## Given entries
==============================
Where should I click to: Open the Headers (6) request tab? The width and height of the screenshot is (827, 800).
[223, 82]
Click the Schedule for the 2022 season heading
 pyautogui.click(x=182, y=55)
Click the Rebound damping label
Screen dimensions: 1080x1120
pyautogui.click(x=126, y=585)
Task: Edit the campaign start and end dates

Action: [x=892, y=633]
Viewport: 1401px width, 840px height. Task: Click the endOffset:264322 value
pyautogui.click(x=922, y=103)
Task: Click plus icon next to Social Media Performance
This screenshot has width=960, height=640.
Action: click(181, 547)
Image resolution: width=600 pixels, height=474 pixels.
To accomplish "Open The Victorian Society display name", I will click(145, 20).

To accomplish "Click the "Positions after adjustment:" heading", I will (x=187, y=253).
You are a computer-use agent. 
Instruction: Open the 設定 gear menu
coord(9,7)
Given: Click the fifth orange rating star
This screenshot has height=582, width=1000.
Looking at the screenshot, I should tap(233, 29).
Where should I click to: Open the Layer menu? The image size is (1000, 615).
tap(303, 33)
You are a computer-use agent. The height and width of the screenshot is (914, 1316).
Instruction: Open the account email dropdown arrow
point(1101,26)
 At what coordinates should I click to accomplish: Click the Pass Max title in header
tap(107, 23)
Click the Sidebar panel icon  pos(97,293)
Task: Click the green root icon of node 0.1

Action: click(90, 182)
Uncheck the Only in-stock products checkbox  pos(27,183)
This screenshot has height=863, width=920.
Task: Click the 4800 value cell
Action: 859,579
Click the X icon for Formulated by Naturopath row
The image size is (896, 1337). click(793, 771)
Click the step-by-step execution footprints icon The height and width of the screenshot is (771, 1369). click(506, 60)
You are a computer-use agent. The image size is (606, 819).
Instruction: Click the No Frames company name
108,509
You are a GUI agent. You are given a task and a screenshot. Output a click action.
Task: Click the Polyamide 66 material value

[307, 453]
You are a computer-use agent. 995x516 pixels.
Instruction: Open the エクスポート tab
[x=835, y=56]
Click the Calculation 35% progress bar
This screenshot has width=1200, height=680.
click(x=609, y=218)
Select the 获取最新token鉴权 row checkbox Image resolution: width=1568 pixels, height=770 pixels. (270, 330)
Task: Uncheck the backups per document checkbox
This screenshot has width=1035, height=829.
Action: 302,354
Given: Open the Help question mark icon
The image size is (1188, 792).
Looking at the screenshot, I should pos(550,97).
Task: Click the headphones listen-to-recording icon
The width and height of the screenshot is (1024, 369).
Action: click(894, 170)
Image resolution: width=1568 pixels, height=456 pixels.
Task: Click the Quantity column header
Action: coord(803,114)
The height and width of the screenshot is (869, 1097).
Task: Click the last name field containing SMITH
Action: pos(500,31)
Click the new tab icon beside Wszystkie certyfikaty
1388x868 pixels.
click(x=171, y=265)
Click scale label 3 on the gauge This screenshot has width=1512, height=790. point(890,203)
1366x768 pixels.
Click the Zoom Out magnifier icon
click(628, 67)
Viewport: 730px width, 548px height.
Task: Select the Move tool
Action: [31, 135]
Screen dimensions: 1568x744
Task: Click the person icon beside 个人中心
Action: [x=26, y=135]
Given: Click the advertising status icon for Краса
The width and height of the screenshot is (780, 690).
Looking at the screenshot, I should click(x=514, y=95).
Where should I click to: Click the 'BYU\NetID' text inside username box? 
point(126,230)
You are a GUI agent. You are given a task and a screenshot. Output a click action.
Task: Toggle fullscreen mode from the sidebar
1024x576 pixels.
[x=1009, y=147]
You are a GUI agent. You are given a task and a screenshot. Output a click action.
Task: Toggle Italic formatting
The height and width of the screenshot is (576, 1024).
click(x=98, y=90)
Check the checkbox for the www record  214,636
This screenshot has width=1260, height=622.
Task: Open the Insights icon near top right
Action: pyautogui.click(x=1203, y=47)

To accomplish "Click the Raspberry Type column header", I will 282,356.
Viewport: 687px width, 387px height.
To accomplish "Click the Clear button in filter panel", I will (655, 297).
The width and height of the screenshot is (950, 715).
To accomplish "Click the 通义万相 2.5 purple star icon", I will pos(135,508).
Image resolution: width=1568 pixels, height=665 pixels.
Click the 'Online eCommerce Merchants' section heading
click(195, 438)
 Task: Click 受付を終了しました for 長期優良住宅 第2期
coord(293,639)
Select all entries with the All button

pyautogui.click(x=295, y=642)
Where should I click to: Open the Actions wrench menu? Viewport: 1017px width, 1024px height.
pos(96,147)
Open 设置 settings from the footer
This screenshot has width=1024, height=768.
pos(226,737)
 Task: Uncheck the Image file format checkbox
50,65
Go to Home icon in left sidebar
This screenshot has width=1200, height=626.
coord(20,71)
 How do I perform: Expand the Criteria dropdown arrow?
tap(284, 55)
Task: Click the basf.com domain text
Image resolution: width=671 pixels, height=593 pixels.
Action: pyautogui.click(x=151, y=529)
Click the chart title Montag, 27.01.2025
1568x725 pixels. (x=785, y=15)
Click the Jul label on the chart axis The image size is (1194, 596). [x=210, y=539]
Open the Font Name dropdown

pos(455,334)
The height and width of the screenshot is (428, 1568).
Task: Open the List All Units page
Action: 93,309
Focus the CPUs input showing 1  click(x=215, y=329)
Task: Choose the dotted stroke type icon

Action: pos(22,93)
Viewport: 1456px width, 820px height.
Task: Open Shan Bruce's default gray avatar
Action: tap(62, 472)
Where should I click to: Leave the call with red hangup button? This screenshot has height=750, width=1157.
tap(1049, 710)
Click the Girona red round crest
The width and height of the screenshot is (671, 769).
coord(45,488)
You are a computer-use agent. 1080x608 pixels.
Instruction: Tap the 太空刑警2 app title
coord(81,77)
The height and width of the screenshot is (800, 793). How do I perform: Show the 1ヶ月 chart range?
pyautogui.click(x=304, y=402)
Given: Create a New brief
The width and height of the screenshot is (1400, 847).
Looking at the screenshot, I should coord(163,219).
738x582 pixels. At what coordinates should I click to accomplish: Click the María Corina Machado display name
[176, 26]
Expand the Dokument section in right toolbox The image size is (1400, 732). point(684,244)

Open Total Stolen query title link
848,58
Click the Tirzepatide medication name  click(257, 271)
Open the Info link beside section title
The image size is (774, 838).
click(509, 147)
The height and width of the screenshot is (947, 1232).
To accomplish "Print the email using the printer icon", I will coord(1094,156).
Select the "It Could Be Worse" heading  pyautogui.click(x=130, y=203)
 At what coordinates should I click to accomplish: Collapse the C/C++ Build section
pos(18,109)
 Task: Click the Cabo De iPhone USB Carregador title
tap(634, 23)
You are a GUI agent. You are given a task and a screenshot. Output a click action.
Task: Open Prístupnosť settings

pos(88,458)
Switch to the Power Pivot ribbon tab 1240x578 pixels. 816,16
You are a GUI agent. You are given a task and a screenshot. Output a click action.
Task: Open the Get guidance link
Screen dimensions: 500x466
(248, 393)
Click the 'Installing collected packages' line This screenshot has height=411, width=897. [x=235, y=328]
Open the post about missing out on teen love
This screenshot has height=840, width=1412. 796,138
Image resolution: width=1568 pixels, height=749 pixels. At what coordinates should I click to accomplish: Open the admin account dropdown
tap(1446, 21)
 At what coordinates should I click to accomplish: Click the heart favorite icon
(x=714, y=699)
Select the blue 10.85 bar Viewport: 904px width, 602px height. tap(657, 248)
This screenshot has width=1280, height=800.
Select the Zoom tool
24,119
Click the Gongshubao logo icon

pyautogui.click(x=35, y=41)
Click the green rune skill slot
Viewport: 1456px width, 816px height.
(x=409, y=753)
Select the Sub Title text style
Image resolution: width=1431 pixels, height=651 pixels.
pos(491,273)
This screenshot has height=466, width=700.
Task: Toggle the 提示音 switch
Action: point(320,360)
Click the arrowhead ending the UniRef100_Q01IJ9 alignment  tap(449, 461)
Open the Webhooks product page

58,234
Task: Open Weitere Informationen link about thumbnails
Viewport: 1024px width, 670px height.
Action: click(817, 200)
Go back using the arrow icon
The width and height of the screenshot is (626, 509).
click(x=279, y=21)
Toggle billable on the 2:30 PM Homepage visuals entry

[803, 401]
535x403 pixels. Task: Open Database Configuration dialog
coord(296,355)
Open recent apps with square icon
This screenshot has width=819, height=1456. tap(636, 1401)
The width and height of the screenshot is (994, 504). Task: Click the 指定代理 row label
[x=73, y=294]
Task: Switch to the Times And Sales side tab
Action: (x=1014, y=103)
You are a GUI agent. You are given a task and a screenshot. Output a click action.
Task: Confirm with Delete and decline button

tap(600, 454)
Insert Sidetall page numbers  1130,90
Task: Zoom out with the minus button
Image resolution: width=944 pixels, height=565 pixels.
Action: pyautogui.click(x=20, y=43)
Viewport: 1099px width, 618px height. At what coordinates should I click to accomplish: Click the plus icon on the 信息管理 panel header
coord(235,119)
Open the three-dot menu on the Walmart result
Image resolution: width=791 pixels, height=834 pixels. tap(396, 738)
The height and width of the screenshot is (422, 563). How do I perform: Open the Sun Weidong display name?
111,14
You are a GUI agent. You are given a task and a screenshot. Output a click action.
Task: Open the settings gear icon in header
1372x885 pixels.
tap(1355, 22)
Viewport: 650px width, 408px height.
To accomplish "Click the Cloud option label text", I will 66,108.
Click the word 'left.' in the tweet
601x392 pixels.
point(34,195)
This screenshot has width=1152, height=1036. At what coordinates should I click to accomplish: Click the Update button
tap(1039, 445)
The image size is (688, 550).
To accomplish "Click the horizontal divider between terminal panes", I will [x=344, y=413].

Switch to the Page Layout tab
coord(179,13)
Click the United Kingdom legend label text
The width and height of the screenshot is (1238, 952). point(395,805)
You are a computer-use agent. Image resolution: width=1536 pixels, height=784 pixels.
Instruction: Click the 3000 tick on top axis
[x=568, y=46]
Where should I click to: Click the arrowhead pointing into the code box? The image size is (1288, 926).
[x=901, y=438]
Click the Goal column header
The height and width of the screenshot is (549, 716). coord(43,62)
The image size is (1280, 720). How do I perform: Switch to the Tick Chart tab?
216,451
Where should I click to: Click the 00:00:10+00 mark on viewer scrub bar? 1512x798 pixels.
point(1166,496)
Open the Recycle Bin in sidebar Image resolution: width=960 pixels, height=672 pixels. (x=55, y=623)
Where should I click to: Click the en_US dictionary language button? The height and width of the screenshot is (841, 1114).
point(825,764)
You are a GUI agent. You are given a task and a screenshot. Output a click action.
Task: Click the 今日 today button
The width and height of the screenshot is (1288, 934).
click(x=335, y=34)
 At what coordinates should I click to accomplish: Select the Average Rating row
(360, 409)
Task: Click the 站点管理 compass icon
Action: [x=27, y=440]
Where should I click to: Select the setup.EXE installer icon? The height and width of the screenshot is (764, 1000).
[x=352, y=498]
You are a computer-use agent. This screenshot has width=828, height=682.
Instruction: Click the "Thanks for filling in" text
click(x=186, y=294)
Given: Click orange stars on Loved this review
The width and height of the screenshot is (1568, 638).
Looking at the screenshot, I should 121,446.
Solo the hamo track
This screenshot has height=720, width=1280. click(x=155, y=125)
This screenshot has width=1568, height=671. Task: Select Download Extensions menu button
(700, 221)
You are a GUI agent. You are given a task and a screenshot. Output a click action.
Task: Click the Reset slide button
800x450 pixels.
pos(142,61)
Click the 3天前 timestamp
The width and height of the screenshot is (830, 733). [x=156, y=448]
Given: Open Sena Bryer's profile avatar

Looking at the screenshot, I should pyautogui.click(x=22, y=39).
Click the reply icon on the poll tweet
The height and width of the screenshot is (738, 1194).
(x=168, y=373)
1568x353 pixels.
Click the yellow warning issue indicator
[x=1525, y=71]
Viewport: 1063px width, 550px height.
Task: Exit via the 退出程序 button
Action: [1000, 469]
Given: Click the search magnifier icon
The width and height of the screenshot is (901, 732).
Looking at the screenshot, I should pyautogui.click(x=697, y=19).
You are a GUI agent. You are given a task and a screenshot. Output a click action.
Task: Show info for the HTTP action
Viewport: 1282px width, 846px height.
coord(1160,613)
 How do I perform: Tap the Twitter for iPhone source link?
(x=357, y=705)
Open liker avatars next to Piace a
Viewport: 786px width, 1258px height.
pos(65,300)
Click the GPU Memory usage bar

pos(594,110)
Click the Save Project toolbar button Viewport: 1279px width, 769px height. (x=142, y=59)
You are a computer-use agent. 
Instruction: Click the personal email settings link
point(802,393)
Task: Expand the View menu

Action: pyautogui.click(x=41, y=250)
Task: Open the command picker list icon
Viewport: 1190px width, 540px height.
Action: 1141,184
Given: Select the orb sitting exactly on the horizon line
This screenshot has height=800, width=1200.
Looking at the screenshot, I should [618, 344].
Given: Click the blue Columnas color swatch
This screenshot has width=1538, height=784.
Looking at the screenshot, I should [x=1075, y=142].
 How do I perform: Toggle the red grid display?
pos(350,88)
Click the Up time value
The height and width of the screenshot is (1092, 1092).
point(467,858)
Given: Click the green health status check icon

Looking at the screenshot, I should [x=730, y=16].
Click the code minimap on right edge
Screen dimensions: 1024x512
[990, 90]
==============================
## Assigned task
Each line above that has the word "computer" must be copied.

## Reply to the task
You are a computer-use agent. 
You are a computer-use agent. The height and width of the screenshot is (914, 1316).
You are a computer-use agent. The image size is (606, 819).
You are a computer-use agent. 995x516 pixels.
You are a computer-use agent. 1080x608 pixels.
You are a computer-use agent. Image resolution: width=1536 pixels, height=784 pixels.
You are a computer-use agent. This screenshot has width=828, height=682.
You are a computer-use agent. 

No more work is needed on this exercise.